(Entries provided)
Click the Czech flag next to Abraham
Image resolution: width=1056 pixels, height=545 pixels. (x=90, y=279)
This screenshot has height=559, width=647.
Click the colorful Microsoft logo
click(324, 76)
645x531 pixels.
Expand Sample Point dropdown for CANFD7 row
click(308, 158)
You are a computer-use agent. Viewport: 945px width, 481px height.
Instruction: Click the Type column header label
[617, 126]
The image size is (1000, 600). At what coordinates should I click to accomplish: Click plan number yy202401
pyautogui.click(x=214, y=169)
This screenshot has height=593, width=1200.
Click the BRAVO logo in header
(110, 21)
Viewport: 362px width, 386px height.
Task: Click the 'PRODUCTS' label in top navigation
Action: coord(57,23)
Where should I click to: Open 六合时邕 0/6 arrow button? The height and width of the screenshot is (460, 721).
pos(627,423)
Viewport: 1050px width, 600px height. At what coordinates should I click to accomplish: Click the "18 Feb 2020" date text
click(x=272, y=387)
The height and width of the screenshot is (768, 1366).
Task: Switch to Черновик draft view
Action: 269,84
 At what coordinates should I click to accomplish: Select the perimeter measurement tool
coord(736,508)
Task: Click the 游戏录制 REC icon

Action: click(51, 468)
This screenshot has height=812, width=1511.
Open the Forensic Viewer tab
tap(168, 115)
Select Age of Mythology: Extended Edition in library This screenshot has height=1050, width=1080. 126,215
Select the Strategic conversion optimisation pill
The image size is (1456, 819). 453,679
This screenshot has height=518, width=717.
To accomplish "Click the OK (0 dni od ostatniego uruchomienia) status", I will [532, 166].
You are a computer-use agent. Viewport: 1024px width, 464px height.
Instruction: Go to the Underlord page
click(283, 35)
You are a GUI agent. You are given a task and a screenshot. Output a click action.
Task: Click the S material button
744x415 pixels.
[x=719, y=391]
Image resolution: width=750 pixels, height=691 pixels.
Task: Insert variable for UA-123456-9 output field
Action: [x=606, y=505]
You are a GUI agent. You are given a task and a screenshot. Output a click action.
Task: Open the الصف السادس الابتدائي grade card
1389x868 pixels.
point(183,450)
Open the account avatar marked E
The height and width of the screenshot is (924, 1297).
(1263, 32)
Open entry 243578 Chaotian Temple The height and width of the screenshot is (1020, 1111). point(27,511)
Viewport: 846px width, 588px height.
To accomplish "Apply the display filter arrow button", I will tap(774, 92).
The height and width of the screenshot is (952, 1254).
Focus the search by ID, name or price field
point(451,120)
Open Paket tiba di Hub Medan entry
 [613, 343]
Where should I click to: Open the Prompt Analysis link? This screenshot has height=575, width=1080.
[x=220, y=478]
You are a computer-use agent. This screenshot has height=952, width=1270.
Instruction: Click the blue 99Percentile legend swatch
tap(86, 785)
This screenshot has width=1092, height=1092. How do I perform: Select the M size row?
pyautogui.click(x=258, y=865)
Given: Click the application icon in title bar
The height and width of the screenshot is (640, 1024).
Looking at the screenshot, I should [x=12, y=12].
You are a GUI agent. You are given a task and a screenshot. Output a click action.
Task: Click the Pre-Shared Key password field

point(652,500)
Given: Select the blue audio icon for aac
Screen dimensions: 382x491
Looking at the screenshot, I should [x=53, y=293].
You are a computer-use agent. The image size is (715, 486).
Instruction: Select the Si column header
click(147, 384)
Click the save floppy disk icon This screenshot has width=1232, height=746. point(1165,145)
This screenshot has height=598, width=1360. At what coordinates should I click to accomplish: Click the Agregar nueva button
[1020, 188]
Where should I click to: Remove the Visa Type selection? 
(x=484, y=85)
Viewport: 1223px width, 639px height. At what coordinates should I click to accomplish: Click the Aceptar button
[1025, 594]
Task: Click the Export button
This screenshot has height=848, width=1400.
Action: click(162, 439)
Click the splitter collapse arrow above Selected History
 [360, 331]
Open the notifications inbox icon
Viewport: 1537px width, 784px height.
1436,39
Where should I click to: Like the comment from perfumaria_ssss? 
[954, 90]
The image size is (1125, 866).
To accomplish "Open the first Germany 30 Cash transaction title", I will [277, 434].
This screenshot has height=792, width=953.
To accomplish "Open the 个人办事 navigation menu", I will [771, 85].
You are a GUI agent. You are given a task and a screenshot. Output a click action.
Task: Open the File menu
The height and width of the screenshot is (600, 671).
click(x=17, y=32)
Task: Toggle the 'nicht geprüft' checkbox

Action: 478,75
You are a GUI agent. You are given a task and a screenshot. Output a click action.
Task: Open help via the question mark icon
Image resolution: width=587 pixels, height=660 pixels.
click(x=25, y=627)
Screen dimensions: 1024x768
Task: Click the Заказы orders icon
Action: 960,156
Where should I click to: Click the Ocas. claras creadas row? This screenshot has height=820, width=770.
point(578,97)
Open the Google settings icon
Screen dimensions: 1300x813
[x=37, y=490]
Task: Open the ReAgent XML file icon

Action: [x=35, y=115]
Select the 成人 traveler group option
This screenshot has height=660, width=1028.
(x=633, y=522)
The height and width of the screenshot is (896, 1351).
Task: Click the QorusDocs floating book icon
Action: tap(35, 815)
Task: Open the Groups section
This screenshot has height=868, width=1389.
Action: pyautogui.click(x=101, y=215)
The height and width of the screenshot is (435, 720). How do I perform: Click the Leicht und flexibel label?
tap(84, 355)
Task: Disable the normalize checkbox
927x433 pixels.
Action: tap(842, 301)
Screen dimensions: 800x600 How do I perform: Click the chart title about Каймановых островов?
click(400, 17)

(How to complete this task) Return the material exactly. Leave out no line.

(Task answer)
Click the Czech flag next to Abraham
Image resolution: width=1056 pixels, height=545 pixels. (x=90, y=279)
This screenshot has height=559, width=647.
Click the colorful Microsoft logo
click(324, 76)
645x531 pixels.
Expand Sample Point dropdown for CANFD7 row
click(308, 158)
You are a computer-use agent. Viewport: 945px width, 481px height.
Instruction: Click the Type column header label
[617, 126]
The image size is (1000, 600). At what coordinates should I click to accomplish: Click plan number yy202401
pyautogui.click(x=214, y=169)
This screenshot has height=593, width=1200.
Click the BRAVO logo in header
(110, 21)
Viewport: 362px width, 386px height.
Task: Click the 'PRODUCTS' label in top navigation
Action: coord(57,23)
Where should I click to: Open 六合时邕 0/6 arrow button? The height and width of the screenshot is (460, 721).
pos(627,423)
Viewport: 1050px width, 600px height. At what coordinates should I click to accomplish: Click the "18 Feb 2020" date text
click(x=272, y=387)
The height and width of the screenshot is (768, 1366).
Task: Switch to Черновик draft view
Action: 269,84
 At what coordinates should I click to accomplish: Select the perimeter measurement tool
coord(736,508)
Task: Click the 游戏录制 REC icon

Action: click(51, 468)
This screenshot has height=812, width=1511.
Open the Forensic Viewer tab
tap(168, 115)
Select Age of Mythology: Extended Edition in library This screenshot has height=1050, width=1080. 126,215
Select the Strategic conversion optimisation pill
The image size is (1456, 819). 453,679
This screenshot has height=518, width=717.
To accomplish "Click the OK (0 dni od ostatniego uruchomienia) status", I will [532, 166].
You are a computer-use agent. Viewport: 1024px width, 464px height.
Instruction: Go to the Underlord page
click(283, 35)
You are a GUI agent. You are given a task and a screenshot. Output a click action.
Task: Click the S material button
744x415 pixels.
[x=719, y=391]
Image resolution: width=750 pixels, height=691 pixels.
Task: Insert variable for UA-123456-9 output field
Action: [x=606, y=505]
You are a GUI agent. You are given a task and a screenshot. Output a click action.
Task: Open the الصف السادس الابتدائي grade card
1389x868 pixels.
point(183,450)
Open the account avatar marked E
The height and width of the screenshot is (924, 1297).
(1263, 32)
Open entry 243578 Chaotian Temple The height and width of the screenshot is (1020, 1111). point(27,511)
Viewport: 846px width, 588px height.
To accomplish "Apply the display filter arrow button", I will tap(774, 92).
The height and width of the screenshot is (952, 1254).
Focus the search by ID, name or price field
point(451,120)
Open Paket tiba di Hub Medan entry
 [613, 343]
Where should I click to: Open the Prompt Analysis link? This screenshot has height=575, width=1080.
[x=220, y=478]
You are a computer-use agent. This screenshot has height=952, width=1270.
Instruction: Click the blue 99Percentile legend swatch
tap(86, 785)
This screenshot has width=1092, height=1092. How do I perform: Select the M size row?
pyautogui.click(x=258, y=865)
Given: Click the application icon in title bar
The height and width of the screenshot is (640, 1024).
Looking at the screenshot, I should [x=12, y=12].
You are a GUI agent. You are given a task and a screenshot. Output a click action.
Task: Click the Pre-Shared Key password field

point(652,500)
Given: Select the blue audio icon for aac
Screen dimensions: 382x491
Looking at the screenshot, I should [x=53, y=293].
You are a computer-use agent. The image size is (715, 486).
Instruction: Select the Si column header
click(147, 384)
Click the save floppy disk icon This screenshot has width=1232, height=746. point(1165,145)
This screenshot has height=598, width=1360. At what coordinates should I click to accomplish: Click the Agregar nueva button
[1020, 188]
Where should I click to: Remove the Visa Type selection? 
(x=484, y=85)
Viewport: 1223px width, 639px height. At what coordinates should I click to accomplish: Click the Aceptar button
[1025, 594]
Task: Click the Export button
This screenshot has height=848, width=1400.
Action: click(162, 439)
Click the splitter collapse arrow above Selected History
 [360, 331]
Open the notifications inbox icon
Viewport: 1537px width, 784px height.
1436,39
Where should I click to: Like the comment from perfumaria_ssss? 
[954, 90]
The image size is (1125, 866).
To accomplish "Open the first Germany 30 Cash transaction title", I will [277, 434].
This screenshot has height=792, width=953.
To accomplish "Open the 个人办事 navigation menu", I will [771, 85].
You are a GUI agent. You are given a task and a screenshot. Output a click action.
Task: Open the File menu
The height and width of the screenshot is (600, 671).
click(x=17, y=32)
Task: Toggle the 'nicht geprüft' checkbox

Action: 478,75
You are a GUI agent. You are given a task and a screenshot. Output a click action.
Task: Open help via the question mark icon
Image resolution: width=587 pixels, height=660 pixels.
click(x=25, y=627)
Screen dimensions: 1024x768
Task: Click the Заказы orders icon
Action: 960,156
Where should I click to: Click the Ocas. claras creadas row? This screenshot has height=820, width=770.
point(578,97)
Open the Google settings icon
Screen dimensions: 1300x813
[x=37, y=490]
Task: Open the ReAgent XML file icon

Action: [x=35, y=115]
Select the 成人 traveler group option
This screenshot has height=660, width=1028.
(x=633, y=522)
The height and width of the screenshot is (896, 1351).
Task: Click the QorusDocs floating book icon
Action: tap(35, 815)
Task: Open the Groups section
This screenshot has height=868, width=1389.
Action: pyautogui.click(x=101, y=215)
The height and width of the screenshot is (435, 720). How do I perform: Click the Leicht und flexibel label?
tap(84, 355)
Task: Disable the normalize checkbox
927x433 pixels.
Action: tap(842, 301)
Screen dimensions: 800x600 How do I perform: Click the chart title about Каймановых островов?
click(400, 17)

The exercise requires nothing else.